Tangerang, Lembaga Swadaya Masyarakat (LSM) Gerakan Reformasi Masyarakat (Geram) Banten Indonesia, melayangkan surat dukungan dan meminta Kejaksaan Negeri (Kejari) Kabupaten Tangerang, mengusut tuntas kasus pencatutan nama Kejaksaan Negeri Tigaraksa pada sejumlah papan proyek milik Pemerintah Kabupaten Tangerang.
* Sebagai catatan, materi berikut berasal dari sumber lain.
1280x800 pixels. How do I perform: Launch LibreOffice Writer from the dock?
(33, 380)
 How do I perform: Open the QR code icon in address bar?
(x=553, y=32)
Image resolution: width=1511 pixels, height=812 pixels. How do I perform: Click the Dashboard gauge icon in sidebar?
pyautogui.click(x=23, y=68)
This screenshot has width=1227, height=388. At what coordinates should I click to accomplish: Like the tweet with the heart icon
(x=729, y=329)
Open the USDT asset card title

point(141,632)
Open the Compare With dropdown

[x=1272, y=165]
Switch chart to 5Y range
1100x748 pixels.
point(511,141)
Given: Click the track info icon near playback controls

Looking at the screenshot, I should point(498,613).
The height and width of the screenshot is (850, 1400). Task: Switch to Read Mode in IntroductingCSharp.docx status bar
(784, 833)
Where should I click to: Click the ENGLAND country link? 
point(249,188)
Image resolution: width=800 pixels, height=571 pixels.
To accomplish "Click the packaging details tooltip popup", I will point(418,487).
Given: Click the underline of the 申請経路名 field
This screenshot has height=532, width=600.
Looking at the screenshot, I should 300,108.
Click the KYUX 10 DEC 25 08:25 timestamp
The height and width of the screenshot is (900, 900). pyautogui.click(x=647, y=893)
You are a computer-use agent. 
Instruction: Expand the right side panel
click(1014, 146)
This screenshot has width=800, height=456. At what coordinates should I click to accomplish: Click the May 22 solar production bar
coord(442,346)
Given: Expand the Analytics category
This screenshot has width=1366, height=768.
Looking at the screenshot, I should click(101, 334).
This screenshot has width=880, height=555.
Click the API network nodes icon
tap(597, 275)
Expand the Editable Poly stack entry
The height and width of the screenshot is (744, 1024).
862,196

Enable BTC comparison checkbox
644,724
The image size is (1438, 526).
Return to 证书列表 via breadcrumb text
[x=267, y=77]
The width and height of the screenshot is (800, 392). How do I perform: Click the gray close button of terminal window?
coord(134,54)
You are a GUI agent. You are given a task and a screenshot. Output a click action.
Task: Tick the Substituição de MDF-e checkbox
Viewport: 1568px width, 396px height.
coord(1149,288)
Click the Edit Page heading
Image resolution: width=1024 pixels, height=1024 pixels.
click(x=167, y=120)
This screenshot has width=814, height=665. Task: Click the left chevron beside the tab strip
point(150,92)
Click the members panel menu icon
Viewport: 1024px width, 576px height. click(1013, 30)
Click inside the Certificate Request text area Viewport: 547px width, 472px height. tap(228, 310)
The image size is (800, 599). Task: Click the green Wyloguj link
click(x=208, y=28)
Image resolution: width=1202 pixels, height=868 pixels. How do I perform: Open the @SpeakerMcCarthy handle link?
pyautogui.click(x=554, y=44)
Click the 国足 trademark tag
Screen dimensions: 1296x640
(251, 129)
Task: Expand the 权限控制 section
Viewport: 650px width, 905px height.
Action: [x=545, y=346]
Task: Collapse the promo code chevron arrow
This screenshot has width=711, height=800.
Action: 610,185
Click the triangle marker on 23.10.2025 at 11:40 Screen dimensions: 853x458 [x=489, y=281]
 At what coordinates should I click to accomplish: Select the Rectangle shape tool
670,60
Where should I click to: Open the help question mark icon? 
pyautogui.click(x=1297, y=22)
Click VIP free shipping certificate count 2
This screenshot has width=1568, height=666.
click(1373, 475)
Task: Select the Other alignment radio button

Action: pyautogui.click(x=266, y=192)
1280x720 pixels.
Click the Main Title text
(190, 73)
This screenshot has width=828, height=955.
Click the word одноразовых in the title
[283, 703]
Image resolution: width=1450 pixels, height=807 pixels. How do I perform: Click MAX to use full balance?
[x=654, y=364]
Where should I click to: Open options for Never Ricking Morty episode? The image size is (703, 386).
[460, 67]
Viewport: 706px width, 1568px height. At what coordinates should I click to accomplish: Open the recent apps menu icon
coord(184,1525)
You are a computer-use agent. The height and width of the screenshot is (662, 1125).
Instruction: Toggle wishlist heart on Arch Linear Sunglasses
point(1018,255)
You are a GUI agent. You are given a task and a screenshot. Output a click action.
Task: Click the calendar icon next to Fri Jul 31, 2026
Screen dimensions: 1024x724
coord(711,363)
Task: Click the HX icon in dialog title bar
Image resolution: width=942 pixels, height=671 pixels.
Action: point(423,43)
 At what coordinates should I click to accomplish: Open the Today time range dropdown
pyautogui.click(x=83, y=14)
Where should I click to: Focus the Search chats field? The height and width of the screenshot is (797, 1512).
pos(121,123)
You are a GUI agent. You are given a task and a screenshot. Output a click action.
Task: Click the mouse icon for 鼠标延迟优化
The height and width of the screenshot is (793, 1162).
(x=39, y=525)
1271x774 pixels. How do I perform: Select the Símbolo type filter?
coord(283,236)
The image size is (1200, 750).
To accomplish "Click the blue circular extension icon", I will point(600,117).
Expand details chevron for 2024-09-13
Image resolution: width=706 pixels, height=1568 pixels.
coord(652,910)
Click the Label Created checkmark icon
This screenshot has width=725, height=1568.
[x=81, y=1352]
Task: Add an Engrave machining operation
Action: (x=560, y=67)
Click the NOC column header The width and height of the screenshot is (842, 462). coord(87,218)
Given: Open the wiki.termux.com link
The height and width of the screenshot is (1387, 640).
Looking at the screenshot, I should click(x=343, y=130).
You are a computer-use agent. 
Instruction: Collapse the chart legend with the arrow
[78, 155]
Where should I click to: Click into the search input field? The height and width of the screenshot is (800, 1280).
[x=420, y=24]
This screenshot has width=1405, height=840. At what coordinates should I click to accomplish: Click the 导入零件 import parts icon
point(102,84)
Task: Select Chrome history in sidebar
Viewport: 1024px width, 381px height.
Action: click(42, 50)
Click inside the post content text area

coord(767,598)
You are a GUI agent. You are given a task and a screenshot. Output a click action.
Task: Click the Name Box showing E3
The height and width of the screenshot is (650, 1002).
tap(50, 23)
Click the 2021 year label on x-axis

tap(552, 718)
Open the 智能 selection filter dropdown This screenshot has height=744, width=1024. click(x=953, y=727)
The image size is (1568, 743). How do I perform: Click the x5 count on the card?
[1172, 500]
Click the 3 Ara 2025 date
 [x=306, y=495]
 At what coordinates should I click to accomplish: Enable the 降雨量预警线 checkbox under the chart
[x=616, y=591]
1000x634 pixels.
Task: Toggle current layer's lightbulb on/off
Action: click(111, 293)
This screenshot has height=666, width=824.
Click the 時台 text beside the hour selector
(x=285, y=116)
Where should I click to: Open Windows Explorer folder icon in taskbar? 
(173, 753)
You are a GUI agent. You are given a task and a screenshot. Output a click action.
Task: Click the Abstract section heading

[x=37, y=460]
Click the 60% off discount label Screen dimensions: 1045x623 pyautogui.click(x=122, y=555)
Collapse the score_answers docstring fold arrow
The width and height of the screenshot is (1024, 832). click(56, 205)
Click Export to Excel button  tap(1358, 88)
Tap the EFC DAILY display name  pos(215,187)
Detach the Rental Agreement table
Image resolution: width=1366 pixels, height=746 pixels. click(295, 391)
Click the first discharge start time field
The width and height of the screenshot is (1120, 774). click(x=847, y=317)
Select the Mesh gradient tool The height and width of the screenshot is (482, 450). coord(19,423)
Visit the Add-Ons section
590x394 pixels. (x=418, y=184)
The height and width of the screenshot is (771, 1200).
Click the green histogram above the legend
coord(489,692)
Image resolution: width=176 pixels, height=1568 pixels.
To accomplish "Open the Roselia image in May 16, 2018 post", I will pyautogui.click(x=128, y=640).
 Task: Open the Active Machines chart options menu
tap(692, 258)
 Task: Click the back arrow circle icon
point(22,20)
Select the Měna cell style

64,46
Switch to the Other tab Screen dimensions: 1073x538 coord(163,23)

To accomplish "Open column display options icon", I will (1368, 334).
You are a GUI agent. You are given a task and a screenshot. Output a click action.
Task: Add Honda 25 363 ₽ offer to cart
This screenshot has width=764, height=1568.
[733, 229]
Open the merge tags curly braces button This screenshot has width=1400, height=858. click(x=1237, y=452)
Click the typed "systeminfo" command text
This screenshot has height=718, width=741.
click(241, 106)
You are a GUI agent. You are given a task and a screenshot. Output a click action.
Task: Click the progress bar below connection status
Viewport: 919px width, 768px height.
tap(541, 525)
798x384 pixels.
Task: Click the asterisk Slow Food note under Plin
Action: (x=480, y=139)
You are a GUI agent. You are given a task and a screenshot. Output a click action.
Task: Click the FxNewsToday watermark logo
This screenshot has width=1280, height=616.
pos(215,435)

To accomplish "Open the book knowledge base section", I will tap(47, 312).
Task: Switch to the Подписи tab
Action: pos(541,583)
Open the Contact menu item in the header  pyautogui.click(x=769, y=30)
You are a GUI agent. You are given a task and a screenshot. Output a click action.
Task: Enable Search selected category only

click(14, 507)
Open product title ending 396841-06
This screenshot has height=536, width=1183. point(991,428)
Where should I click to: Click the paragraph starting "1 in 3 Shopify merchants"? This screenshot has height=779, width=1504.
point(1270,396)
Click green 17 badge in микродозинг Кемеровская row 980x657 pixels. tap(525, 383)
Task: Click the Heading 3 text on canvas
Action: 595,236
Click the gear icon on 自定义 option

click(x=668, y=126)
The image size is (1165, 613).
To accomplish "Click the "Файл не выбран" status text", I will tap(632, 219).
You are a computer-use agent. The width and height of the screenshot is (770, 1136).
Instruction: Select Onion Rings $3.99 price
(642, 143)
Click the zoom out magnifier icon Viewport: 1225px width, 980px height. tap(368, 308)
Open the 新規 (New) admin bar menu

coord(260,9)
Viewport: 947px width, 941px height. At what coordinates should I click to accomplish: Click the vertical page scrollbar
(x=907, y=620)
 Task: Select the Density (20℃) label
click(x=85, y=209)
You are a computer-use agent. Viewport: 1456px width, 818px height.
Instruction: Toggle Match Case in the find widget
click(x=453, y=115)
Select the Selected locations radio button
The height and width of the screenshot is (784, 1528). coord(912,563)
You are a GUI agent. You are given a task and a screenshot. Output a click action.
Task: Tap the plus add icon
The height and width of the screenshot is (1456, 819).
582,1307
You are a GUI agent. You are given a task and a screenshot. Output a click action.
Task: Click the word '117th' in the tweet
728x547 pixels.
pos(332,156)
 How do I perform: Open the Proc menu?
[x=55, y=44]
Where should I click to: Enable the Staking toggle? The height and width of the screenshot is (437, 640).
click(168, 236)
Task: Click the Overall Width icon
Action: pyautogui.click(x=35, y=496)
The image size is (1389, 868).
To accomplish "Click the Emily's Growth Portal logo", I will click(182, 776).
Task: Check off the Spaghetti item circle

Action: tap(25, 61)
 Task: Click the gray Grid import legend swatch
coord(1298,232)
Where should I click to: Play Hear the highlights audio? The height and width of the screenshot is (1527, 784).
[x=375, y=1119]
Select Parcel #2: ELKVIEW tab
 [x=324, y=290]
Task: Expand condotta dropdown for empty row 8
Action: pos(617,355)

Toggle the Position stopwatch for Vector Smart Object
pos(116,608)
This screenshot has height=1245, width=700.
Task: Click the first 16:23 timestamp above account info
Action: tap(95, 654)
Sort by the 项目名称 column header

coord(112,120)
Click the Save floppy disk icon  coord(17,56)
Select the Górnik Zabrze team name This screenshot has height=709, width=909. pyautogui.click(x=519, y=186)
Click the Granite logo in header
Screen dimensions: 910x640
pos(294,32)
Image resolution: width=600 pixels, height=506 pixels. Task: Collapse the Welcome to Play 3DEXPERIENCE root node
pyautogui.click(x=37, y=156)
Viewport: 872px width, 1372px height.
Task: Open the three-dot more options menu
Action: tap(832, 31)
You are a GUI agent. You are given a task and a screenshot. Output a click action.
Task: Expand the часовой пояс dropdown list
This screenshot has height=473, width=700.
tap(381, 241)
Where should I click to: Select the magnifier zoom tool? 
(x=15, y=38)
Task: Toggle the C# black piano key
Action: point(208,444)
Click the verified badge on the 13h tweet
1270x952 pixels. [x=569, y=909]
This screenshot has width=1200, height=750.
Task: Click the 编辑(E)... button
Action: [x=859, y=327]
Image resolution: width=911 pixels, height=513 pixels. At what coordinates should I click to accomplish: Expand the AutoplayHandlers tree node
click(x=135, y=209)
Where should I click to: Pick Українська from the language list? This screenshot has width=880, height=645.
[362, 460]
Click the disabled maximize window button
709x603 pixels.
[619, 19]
“Hari ini, kami dari DPC LSM Geram Banten Indonesia, Kabupaten Tangerang, telah mengirimkan surat dukungan sekaligus meminta penjelasan dari Kejari Kabupaten Tangerang, terkait adanya sejumlah papan nama proyek yang mencatut nama lembaga tersebut,” kata Koordinator DPC LSM Geram Banten Indonesia, Kabupaten Tangerang, Hasanudin Ghabel dalam keterangan persnya, Selasa (22/9/2020).
Dia menjelaskan, surat tersebut telah diserahkan dan diterima oleh staf pelayanan terpadu satu pintu (PTSP) di Kantor Kejari Kabupaten Tangerang, di Pusat Pemerintahan Kabupaten Tangerang, Tigaraksa, pada Senin (21/9/2020) siang.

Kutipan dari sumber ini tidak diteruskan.